> [SET EXERCISE]
Reproduce, character for character, the stretch of the records running from the line containing "short [539, 321]" through the end of the records, and nothing else.

> [RECORDED DATA]
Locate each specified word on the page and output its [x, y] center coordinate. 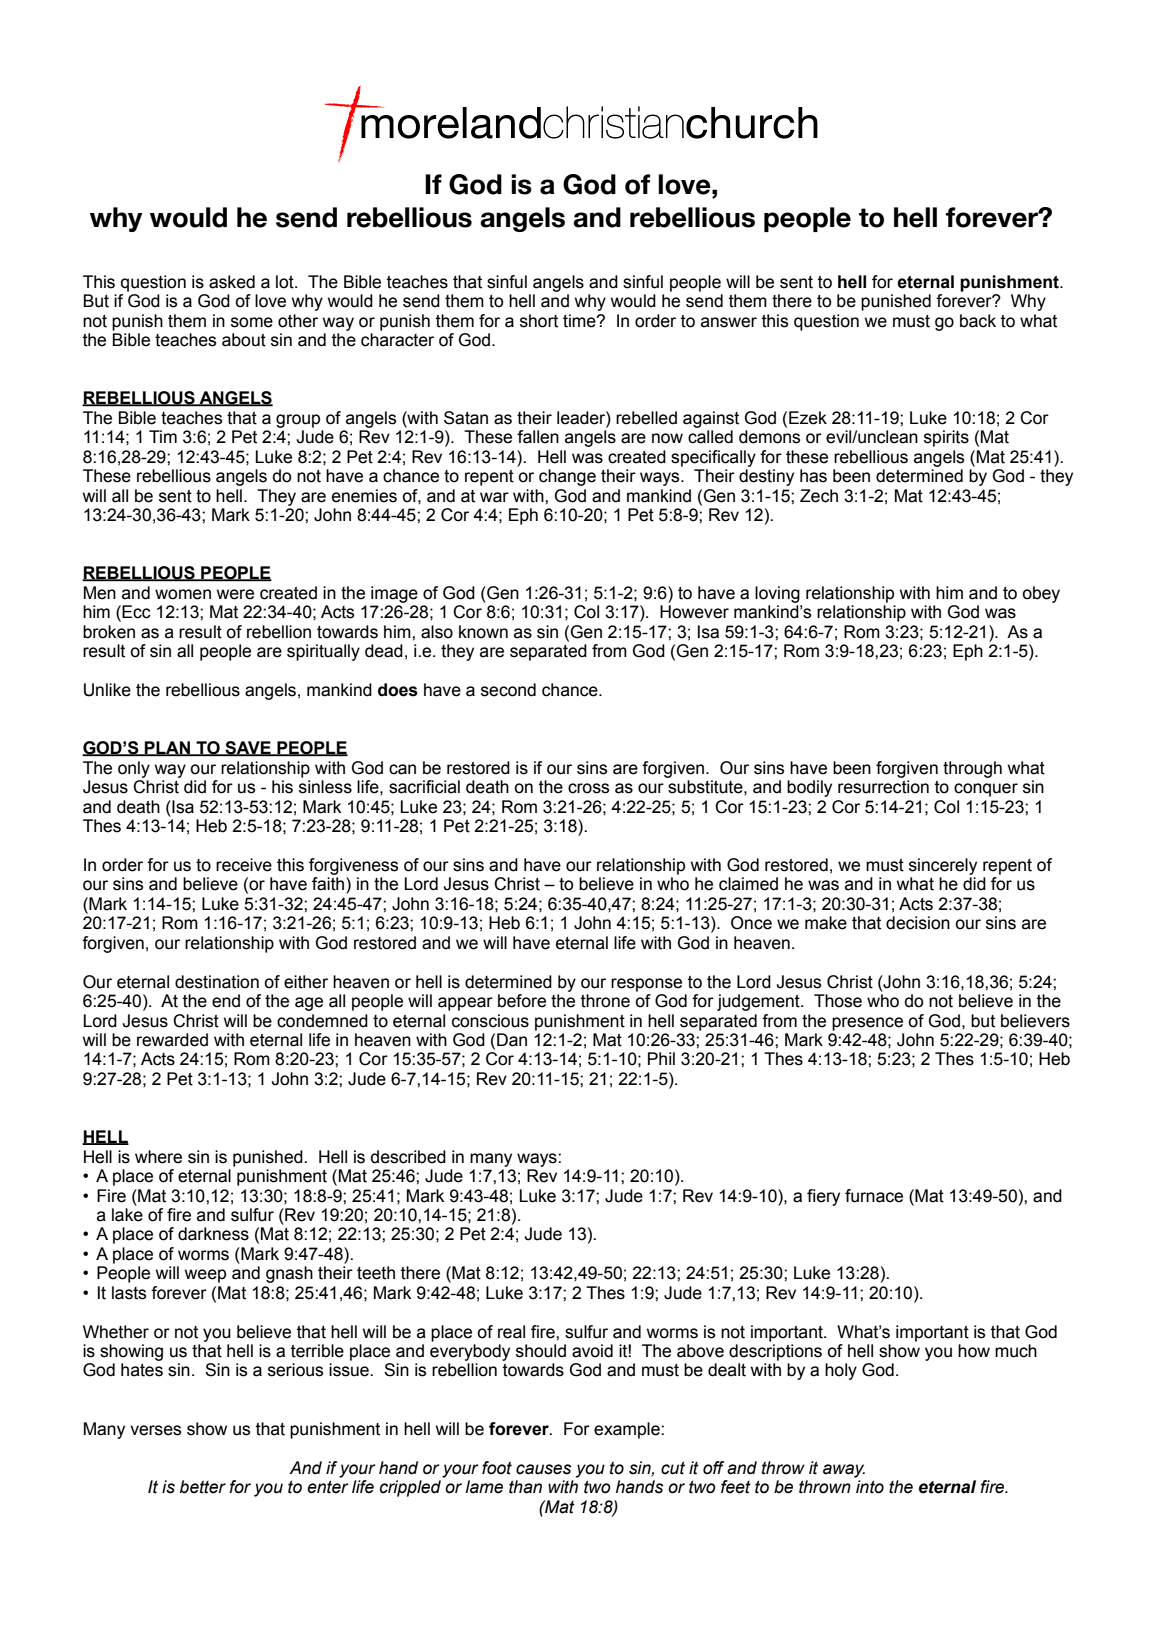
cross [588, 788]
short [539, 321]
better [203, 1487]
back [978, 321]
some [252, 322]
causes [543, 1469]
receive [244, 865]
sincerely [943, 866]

> [CORRECT RESULT]
short [539, 321]
better [203, 1487]
back [978, 321]
some [252, 322]
causes [543, 1469]
receive [244, 865]
sincerely [943, 866]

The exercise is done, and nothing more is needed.